[[ Recorded data open ]]

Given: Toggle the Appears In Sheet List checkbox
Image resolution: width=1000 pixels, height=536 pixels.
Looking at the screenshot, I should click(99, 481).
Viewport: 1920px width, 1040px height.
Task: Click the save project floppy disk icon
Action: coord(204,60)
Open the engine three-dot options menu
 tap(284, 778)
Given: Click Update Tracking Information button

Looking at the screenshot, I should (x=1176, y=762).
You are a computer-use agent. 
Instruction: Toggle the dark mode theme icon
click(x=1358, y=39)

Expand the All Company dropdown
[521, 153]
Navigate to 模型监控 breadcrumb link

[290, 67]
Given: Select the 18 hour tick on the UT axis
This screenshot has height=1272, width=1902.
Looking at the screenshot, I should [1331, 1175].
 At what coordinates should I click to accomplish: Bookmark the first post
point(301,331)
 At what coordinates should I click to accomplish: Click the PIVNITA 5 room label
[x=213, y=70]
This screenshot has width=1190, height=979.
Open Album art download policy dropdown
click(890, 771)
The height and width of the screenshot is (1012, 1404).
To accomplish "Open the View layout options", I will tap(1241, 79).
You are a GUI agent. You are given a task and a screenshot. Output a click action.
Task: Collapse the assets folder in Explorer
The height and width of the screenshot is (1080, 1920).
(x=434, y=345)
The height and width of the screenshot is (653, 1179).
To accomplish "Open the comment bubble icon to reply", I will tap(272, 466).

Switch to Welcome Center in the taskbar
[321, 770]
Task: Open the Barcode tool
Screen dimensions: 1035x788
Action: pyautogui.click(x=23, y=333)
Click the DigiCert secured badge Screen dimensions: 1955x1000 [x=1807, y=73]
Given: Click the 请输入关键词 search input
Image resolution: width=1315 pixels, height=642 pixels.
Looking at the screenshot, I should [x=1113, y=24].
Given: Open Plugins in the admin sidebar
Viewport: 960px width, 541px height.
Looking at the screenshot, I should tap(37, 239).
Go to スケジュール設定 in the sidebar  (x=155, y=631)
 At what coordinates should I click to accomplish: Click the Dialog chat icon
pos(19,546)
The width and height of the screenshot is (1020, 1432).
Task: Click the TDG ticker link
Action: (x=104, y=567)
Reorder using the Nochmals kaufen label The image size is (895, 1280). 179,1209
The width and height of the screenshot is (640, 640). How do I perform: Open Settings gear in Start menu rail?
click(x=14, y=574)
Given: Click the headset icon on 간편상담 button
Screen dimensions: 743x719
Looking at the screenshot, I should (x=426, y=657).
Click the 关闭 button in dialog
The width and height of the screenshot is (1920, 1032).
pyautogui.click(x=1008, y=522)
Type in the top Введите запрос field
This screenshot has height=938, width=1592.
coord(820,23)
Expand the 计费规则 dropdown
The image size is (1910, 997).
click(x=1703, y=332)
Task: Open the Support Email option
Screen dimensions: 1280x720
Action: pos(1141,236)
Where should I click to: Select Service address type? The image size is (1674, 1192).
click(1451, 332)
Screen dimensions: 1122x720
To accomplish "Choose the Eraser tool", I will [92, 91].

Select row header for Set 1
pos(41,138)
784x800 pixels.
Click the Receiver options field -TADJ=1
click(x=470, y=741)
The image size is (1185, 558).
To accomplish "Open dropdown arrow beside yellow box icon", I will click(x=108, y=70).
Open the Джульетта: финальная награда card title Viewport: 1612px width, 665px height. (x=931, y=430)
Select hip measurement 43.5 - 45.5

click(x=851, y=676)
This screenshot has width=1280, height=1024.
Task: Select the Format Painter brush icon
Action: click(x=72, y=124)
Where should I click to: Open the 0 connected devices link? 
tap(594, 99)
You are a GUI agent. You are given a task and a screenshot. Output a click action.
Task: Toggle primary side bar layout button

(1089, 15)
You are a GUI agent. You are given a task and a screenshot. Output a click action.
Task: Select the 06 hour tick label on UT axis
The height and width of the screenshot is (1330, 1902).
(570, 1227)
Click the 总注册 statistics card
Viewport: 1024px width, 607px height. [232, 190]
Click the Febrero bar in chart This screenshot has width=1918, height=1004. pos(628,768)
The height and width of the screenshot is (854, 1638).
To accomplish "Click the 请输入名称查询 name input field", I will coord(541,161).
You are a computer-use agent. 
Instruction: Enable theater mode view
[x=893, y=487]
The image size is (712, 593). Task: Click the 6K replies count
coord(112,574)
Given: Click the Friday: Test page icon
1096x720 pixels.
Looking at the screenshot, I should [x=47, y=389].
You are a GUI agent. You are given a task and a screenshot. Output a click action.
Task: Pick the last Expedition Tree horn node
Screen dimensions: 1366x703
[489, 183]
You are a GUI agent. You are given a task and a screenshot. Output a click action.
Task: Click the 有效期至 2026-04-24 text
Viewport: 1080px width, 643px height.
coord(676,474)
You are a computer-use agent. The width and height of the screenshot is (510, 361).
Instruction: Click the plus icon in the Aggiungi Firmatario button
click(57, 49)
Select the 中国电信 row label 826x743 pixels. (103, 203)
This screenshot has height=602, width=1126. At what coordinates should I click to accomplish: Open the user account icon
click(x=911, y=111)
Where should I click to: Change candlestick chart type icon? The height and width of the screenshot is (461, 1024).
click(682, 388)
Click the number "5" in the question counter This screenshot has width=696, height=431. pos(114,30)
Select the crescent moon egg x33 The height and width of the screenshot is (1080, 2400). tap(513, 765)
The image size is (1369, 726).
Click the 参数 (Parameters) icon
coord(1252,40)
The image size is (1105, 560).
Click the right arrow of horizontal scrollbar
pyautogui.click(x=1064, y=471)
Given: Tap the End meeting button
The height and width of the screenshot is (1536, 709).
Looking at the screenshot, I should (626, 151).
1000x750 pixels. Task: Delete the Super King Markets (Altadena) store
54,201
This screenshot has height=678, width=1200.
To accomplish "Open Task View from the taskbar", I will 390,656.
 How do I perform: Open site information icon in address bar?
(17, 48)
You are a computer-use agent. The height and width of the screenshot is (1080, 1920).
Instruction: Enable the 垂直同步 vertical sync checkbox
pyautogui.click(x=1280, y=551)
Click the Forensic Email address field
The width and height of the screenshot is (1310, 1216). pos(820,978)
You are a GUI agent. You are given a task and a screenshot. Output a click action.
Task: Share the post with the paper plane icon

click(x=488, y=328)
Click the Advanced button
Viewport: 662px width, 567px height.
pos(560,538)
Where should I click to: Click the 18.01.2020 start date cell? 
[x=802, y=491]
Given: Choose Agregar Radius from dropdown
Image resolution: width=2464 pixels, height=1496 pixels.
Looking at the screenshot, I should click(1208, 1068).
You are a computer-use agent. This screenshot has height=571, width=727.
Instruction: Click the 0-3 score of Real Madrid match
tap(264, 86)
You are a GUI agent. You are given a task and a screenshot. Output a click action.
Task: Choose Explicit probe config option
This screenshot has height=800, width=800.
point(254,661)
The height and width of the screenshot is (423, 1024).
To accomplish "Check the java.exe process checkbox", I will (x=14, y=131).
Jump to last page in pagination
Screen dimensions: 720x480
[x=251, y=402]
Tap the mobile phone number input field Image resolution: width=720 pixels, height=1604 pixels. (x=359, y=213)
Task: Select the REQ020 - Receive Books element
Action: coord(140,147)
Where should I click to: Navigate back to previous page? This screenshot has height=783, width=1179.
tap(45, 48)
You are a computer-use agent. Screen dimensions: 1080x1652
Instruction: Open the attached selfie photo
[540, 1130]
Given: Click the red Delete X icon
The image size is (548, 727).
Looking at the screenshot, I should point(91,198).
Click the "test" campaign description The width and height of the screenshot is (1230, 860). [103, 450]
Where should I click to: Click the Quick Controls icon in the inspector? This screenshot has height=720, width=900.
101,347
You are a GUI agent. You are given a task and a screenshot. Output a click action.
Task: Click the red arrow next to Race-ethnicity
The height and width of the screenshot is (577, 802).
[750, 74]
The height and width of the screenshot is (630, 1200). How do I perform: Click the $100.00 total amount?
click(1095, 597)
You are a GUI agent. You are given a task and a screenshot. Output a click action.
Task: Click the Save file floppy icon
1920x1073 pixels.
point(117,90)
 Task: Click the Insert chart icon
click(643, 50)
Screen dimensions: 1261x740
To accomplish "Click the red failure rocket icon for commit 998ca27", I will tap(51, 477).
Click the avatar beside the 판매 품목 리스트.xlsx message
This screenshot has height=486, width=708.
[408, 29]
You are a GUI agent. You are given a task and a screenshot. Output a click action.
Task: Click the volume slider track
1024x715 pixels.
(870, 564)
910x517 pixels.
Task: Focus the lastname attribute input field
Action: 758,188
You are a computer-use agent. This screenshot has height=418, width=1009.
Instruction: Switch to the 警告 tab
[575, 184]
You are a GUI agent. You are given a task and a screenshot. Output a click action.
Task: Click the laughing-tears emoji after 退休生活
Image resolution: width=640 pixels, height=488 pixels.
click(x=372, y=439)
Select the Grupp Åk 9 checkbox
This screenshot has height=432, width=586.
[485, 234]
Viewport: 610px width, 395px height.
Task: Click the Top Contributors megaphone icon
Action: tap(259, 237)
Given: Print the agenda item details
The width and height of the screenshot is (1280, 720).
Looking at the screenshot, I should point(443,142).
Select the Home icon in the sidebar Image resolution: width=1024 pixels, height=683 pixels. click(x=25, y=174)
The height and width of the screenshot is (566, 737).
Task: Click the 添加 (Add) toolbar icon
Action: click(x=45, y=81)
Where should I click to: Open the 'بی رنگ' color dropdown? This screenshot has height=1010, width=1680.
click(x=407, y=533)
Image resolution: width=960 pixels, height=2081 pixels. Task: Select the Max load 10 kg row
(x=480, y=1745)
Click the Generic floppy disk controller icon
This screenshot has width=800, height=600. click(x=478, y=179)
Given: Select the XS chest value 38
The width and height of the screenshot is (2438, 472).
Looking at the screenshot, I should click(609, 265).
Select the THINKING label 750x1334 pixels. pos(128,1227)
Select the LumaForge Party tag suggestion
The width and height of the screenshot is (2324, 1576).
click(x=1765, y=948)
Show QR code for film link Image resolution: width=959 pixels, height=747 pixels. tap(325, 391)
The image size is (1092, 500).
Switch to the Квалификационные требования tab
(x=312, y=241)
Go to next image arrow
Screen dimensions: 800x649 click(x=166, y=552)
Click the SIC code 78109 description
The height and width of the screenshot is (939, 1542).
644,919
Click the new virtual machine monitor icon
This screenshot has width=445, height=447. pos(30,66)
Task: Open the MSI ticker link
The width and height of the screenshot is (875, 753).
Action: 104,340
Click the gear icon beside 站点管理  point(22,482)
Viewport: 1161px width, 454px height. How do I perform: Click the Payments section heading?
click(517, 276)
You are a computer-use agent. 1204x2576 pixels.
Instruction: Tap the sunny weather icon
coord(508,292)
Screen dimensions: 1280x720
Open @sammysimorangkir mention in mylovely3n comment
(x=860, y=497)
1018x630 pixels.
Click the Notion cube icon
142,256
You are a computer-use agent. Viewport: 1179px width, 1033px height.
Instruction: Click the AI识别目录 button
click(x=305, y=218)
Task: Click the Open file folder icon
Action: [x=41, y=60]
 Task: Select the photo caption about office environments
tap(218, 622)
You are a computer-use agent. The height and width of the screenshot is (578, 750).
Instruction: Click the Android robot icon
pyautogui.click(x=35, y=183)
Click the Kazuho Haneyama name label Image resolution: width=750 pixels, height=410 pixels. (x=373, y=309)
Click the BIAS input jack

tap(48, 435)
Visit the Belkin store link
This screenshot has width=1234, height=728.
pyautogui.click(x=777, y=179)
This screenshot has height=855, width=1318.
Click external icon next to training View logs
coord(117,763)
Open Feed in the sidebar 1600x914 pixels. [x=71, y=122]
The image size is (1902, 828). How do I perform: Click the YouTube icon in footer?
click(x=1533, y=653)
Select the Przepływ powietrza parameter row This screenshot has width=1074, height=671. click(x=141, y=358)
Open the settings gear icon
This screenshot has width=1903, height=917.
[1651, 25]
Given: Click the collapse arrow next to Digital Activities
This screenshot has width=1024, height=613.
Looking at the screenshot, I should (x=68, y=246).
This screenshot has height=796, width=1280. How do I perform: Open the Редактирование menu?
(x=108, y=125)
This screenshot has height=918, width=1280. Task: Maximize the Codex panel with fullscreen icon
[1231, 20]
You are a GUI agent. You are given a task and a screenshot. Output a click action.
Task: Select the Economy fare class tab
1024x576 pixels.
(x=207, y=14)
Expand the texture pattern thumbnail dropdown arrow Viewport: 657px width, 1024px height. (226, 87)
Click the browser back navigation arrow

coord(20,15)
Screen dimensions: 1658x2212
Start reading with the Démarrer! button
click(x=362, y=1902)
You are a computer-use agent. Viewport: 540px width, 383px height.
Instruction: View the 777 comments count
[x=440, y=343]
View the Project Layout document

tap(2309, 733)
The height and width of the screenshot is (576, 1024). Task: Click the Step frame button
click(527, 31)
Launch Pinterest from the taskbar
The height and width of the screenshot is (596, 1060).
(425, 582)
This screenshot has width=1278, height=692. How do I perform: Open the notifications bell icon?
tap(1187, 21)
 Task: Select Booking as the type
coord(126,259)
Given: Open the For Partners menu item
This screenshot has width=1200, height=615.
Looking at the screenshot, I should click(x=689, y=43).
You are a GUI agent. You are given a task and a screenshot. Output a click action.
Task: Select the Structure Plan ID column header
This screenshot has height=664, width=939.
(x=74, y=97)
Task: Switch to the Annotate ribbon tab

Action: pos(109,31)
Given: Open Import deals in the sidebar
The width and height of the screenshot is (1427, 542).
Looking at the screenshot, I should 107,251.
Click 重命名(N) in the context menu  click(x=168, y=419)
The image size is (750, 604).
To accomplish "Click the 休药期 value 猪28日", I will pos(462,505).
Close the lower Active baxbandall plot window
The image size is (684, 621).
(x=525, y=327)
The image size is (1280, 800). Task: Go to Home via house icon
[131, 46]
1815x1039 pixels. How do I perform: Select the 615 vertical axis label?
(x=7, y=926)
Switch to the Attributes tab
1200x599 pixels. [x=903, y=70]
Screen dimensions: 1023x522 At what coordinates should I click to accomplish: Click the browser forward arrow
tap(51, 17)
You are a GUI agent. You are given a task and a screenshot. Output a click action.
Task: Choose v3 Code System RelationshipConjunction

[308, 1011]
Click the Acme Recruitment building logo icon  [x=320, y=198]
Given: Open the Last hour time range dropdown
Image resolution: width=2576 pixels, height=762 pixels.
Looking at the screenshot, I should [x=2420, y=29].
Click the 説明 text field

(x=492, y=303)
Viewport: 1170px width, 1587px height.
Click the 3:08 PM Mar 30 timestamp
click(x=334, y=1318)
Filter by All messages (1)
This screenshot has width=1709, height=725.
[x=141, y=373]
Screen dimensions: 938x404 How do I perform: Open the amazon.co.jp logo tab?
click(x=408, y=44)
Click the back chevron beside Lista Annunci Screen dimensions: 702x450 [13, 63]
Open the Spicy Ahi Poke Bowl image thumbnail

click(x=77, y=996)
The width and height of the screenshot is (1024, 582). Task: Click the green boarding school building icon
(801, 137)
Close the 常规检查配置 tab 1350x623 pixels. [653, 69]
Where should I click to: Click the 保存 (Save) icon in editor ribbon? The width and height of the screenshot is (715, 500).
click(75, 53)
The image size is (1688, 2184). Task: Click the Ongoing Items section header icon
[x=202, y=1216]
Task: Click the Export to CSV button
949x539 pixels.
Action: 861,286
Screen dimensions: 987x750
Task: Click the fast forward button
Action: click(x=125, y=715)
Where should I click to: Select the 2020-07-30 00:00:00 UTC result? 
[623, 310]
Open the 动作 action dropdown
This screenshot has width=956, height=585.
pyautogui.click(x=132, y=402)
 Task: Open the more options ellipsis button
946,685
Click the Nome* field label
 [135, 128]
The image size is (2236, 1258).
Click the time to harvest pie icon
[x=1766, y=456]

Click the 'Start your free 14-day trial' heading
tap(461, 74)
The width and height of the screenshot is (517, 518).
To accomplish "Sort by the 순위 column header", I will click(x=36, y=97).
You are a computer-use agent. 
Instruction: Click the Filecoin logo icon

[[ Recorded data closed ]]

### Problem to work on
Of the entries above, repeat exactly the lines from the line with "This screenshot has height=800, width=800." through the line with "Screen dimensions: 1261x740", both of them included.

### Reply
This screenshot has height=800, width=800.
point(254,661)
The height and width of the screenshot is (423, 1024).
To accomplish "Check the java.exe process checkbox", I will (x=14, y=131).
Jump to last page in pagination
Screen dimensions: 720x480
[x=251, y=402]
Tap the mobile phone number input field Image resolution: width=720 pixels, height=1604 pixels. (x=359, y=213)
Task: Select the REQ020 - Receive Books element
Action: coord(140,147)
Where should I click to: Navigate back to previous page? This screenshot has height=783, width=1179.
tap(45, 48)
You are a computer-use agent. Screen dimensions: 1080x1652
Instruction: Open the attached selfie photo
[540, 1130]
Given: Click the red Delete X icon
The image size is (548, 727).
Looking at the screenshot, I should point(91,198).
Click the "test" campaign description The width and height of the screenshot is (1230, 860). [103, 450]
Where should I click to: Click the Quick Controls icon in the inspector? This screenshot has height=720, width=900.
101,347
You are a GUI agent. You are given a task and a screenshot. Output a click action.
Task: Click the red arrow next to Race-ethnicity
The height and width of the screenshot is (577, 802).
[750, 74]
The height and width of the screenshot is (630, 1200). How do I perform: Click the $100.00 total amount?
click(1095, 597)
You are a GUI agent. You are given a task and a screenshot. Output a click action.
Task: Click the Save file floppy icon
1920x1073 pixels.
point(117,90)
 Task: Click the Insert chart icon
click(643, 50)
Screen dimensions: 1261x740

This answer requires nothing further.